### EXTRACTED ENTRIES:

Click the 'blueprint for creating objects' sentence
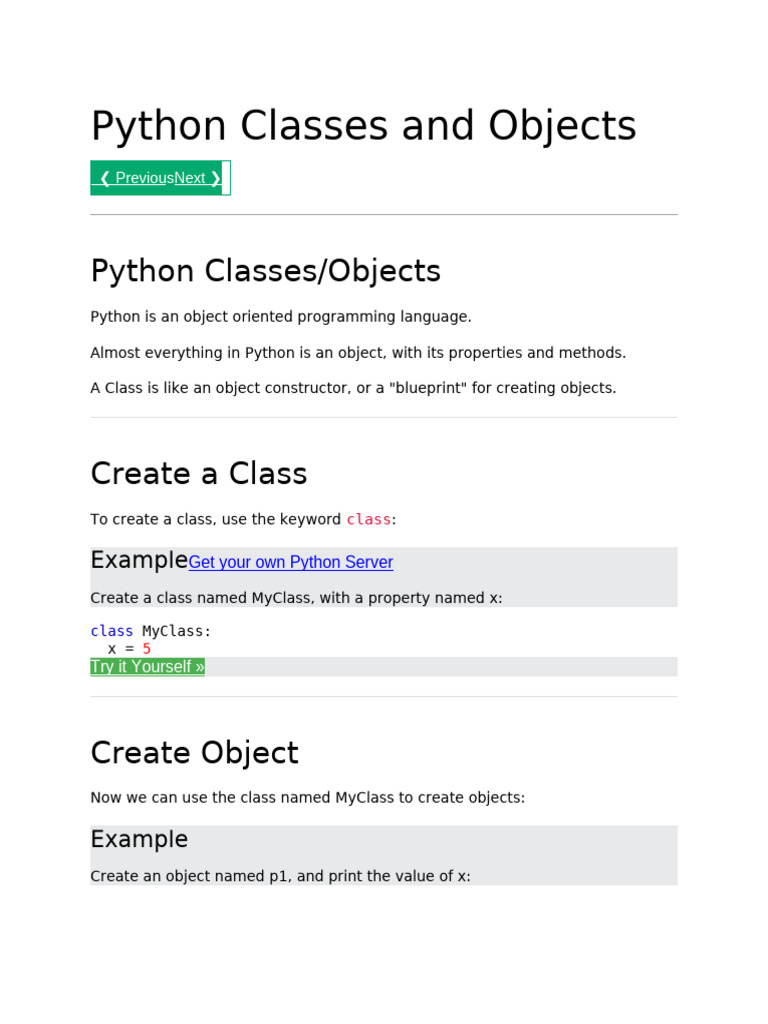Screen dimensions: 768x1024 pyautogui.click(x=353, y=388)
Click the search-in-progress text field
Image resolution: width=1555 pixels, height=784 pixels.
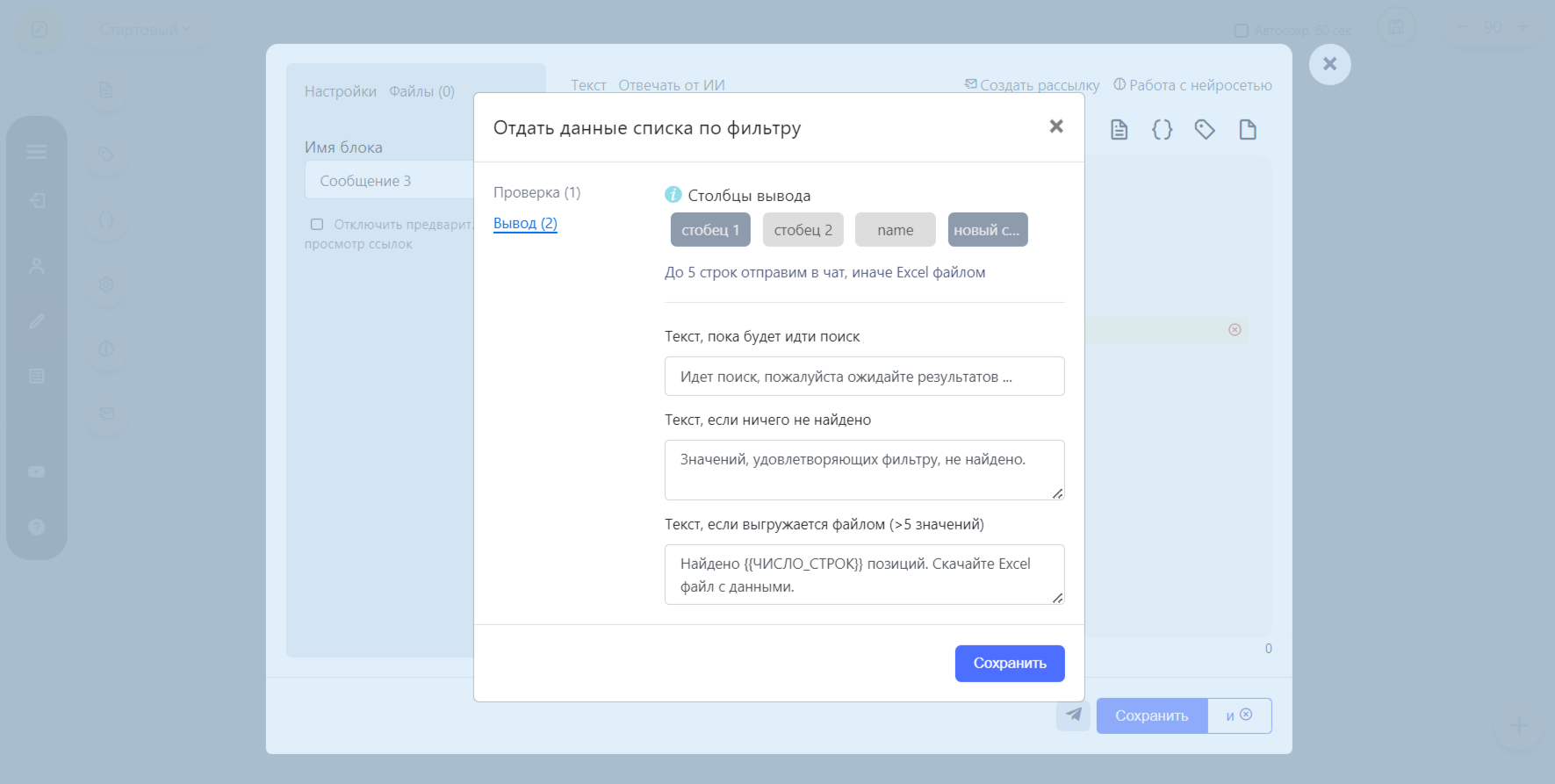click(865, 376)
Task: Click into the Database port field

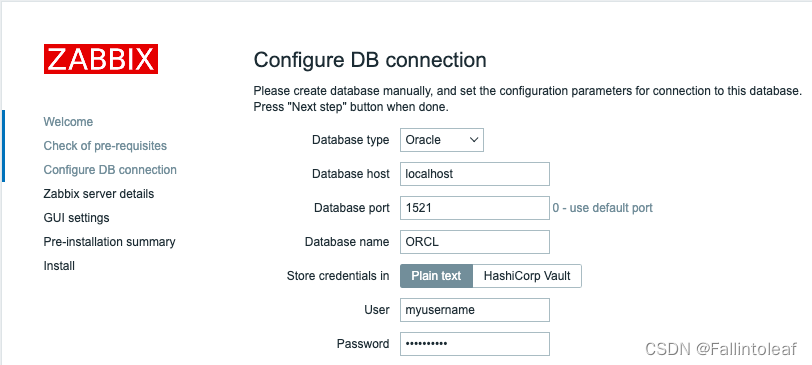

### TASK STATEMENT:
Your answer must be the records above, word for word, with every picture left out.

### RESPONSE:
Click the 'blueprint for creating objects' sentence
Screen dimensions: 768x1024 pyautogui.click(x=353, y=388)
Click the search-in-progress text field
Image resolution: width=1555 pixels, height=784 pixels.
click(865, 376)
Task: Click into the Database port field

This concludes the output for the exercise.